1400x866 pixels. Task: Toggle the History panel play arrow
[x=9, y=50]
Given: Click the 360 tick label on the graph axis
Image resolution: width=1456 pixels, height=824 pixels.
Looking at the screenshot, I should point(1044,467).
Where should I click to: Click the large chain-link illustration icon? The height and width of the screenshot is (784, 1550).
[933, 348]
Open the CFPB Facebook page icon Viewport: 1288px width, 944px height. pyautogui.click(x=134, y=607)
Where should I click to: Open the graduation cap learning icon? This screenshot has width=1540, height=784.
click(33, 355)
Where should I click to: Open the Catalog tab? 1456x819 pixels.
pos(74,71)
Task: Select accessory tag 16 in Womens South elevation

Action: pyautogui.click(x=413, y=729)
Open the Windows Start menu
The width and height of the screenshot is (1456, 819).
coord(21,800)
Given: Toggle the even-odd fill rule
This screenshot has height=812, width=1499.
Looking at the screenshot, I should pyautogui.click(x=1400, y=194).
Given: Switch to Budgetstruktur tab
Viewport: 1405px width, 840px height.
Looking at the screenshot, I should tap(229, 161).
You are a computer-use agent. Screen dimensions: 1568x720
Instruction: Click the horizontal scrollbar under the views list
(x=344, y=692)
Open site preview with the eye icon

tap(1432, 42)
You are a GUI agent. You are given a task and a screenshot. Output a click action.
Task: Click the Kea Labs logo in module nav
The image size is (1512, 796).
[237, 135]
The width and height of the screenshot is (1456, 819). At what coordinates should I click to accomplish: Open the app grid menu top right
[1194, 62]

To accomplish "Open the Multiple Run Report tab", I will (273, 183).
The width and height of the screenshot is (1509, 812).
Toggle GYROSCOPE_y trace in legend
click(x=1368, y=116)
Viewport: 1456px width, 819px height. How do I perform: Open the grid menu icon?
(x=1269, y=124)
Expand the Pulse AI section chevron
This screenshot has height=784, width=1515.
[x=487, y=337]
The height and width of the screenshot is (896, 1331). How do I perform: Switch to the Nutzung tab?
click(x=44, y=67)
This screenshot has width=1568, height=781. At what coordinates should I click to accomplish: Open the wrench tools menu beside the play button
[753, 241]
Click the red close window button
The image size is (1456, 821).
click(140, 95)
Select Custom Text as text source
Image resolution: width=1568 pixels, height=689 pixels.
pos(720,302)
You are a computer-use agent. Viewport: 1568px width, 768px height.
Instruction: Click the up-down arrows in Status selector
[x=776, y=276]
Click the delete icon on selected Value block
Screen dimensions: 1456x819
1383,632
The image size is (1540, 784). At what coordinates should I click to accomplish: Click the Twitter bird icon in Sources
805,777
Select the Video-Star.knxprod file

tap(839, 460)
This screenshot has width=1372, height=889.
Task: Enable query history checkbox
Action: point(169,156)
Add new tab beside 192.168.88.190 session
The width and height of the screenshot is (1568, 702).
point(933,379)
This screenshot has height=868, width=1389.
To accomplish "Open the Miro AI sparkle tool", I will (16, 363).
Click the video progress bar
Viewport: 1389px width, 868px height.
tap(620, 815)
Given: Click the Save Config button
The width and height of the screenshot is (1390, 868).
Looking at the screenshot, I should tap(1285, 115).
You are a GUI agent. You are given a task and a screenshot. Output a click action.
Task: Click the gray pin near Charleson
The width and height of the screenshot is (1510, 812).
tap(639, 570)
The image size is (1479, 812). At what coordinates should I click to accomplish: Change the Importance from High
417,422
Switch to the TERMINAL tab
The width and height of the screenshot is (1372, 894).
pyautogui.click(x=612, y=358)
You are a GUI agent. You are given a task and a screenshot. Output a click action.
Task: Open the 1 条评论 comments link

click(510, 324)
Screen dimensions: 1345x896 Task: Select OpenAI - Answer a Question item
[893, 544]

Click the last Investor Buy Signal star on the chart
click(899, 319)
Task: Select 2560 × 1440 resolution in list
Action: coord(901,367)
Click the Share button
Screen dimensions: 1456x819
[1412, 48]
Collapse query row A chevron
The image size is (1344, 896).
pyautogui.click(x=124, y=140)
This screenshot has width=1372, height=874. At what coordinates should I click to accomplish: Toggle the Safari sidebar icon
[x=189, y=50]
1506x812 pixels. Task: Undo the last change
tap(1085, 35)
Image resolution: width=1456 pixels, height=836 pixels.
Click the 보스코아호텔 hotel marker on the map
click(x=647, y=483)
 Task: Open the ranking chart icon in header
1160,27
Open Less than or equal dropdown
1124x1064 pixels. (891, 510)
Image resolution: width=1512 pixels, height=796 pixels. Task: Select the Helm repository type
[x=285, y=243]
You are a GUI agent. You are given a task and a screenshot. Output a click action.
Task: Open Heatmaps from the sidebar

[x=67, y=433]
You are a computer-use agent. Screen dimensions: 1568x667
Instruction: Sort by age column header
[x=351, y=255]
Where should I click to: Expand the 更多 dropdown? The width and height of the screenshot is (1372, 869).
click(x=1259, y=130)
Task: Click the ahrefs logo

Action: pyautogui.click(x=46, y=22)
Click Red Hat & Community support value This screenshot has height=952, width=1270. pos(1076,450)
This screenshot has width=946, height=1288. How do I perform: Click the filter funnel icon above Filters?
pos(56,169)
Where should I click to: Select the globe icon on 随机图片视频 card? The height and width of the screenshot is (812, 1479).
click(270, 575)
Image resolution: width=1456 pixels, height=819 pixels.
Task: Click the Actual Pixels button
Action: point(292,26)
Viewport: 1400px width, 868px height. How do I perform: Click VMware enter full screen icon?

--*--

■ What is required
Print, from the entries above, the line with "Task: Click the Kea Labs logo in module nav", the line with "The width and height of the screenshot is (1509, 812)." and all lines between them, exactly and with nothing else.

■ Solved exercise
Task: Click the Kea Labs logo in module nav
The image size is (1512, 796).
[237, 135]
The width and height of the screenshot is (1456, 819). At what coordinates should I click to accomplish: Open the app grid menu top right
[1194, 62]

To accomplish "Open the Multiple Run Report tab", I will (273, 183).
The width and height of the screenshot is (1509, 812).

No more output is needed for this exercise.